[Task requirements]
The whole listing is to be set down again without alteration.

[Dataset records]

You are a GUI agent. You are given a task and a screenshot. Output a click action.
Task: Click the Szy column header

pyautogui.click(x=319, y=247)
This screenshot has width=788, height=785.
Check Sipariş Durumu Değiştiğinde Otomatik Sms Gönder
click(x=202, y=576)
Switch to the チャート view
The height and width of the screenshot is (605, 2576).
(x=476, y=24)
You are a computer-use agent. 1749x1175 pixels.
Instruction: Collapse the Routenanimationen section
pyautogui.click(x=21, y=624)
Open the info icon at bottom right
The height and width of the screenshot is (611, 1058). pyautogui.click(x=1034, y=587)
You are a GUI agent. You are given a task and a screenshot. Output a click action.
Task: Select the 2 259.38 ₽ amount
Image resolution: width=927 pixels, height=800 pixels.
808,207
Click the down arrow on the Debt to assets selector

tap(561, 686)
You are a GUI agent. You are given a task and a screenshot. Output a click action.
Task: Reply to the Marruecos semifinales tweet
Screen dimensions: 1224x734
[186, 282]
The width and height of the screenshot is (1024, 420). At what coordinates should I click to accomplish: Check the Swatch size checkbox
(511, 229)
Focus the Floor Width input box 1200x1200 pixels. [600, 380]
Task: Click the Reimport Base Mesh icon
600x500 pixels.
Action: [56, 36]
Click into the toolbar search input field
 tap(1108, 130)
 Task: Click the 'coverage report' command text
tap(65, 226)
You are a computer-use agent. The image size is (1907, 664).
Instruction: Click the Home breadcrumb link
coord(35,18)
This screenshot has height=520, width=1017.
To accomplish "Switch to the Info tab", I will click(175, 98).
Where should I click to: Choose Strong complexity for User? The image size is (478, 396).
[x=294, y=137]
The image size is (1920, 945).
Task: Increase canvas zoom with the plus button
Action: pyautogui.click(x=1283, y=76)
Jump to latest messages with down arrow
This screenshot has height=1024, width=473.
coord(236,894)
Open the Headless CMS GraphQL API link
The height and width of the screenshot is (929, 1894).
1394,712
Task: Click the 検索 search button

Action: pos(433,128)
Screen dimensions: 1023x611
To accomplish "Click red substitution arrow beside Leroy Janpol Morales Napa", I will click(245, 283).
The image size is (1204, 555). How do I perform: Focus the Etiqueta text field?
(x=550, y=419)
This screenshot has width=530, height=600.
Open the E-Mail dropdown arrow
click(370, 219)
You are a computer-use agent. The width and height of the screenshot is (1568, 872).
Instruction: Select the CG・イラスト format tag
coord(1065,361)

[Task response]
You are a GUI agent. You are given a task and a screenshot. Output a click action.
Task: Click the Szy column header

pyautogui.click(x=319, y=247)
This screenshot has width=788, height=785.
Check Sipariş Durumu Değiştiğinde Otomatik Sms Gönder
click(x=202, y=576)
Switch to the チャート view
The height and width of the screenshot is (605, 2576).
(x=476, y=24)
You are a computer-use agent. 1749x1175 pixels.
Instruction: Collapse the Routenanimationen section
pyautogui.click(x=21, y=624)
Open the info icon at bottom right
The height and width of the screenshot is (611, 1058). pyautogui.click(x=1034, y=587)
You are a GUI agent. You are given a task and a screenshot. Output a click action.
Task: Select the 2 259.38 ₽ amount
Image resolution: width=927 pixels, height=800 pixels.
808,207
Click the down arrow on the Debt to assets selector

tap(561, 686)
You are a GUI agent. You are given a task and a screenshot. Output a click action.
Task: Reply to the Marruecos semifinales tweet
Screen dimensions: 1224x734
[186, 282]
The width and height of the screenshot is (1024, 420). At what coordinates should I click to accomplish: Check the Swatch size checkbox
(511, 229)
Focus the Floor Width input box 1200x1200 pixels. [600, 380]
Task: Click the Reimport Base Mesh icon
600x500 pixels.
Action: [56, 36]
Click into the toolbar search input field
 tap(1108, 130)
 Task: Click the 'coverage report' command text
tap(65, 226)
You are a computer-use agent. The image size is (1907, 664).
Instruction: Click the Home breadcrumb link
coord(35,18)
This screenshot has height=520, width=1017.
To accomplish "Switch to the Info tab", I will click(175, 98).
Where should I click to: Choose Strong complexity for User? The image size is (478, 396).
[x=294, y=137]
The image size is (1920, 945).
Task: Increase canvas zoom with the plus button
Action: pyautogui.click(x=1283, y=76)
Jump to latest messages with down arrow
This screenshot has height=1024, width=473.
coord(236,894)
Open the Headless CMS GraphQL API link
The height and width of the screenshot is (929, 1894).
1394,712
Task: Click the 検索 search button

Action: pos(433,128)
Screen dimensions: 1023x611
To accomplish "Click red substitution arrow beside Leroy Janpol Morales Napa", I will click(245, 283).
The image size is (1204, 555). How do I perform: Focus the Etiqueta text field?
(x=550, y=419)
This screenshot has width=530, height=600.
Open the E-Mail dropdown arrow
click(370, 219)
You are a computer-use agent. The width and height of the screenshot is (1568, 872).
Instruction: Select the CG・イラスト format tag
coord(1065,361)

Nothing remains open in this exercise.